# Problem to solve
Reproduce the lines of the listing below without changes, beginning at the line that contains "This screenshot has width=558, height=368." and continuing through the end of the listing.

Start

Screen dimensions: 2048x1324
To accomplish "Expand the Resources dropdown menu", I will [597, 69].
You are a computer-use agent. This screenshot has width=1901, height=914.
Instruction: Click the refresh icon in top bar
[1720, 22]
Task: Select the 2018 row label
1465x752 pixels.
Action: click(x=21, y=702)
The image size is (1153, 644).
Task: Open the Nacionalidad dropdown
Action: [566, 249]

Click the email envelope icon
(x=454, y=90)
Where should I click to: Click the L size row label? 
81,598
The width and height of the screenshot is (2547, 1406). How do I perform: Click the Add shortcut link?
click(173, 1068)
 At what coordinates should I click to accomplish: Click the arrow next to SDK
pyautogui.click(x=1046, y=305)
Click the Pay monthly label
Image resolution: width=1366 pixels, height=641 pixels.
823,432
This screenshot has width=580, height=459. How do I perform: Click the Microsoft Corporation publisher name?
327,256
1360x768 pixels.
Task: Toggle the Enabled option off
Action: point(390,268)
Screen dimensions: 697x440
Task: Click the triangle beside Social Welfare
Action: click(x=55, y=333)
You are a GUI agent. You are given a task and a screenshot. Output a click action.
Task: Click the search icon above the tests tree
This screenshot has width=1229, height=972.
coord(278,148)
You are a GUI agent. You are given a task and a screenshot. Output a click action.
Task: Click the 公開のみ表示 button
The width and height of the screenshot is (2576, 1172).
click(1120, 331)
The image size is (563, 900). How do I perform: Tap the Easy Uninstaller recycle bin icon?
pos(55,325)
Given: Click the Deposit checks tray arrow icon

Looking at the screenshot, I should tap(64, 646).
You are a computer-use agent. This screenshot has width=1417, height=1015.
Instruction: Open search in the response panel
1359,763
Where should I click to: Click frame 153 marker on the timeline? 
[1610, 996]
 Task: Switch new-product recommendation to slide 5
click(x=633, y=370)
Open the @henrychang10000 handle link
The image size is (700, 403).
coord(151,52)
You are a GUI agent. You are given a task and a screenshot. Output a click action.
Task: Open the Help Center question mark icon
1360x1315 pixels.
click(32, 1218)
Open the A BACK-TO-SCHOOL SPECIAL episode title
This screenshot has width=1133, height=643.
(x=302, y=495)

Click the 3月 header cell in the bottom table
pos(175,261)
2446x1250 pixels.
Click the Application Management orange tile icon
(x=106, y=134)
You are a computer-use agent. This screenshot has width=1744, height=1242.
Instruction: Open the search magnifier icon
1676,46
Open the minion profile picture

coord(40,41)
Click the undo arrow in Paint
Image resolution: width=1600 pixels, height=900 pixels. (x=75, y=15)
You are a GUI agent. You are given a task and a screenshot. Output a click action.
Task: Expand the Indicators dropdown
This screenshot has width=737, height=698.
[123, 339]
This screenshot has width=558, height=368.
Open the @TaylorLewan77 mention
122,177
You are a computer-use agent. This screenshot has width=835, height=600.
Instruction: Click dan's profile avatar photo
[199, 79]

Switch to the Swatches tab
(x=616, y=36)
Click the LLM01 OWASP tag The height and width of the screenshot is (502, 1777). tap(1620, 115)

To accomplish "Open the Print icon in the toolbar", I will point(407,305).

End

# Expected output
This screenshot has width=558, height=368.
Open the @TaylorLewan77 mention
122,177
You are a computer-use agent. This screenshot has width=835, height=600.
Instruction: Click dan's profile avatar photo
[199, 79]

Switch to the Swatches tab
(x=616, y=36)
Click the LLM01 OWASP tag The height and width of the screenshot is (502, 1777). tap(1620, 115)

To accomplish "Open the Print icon in the toolbar", I will point(407,305).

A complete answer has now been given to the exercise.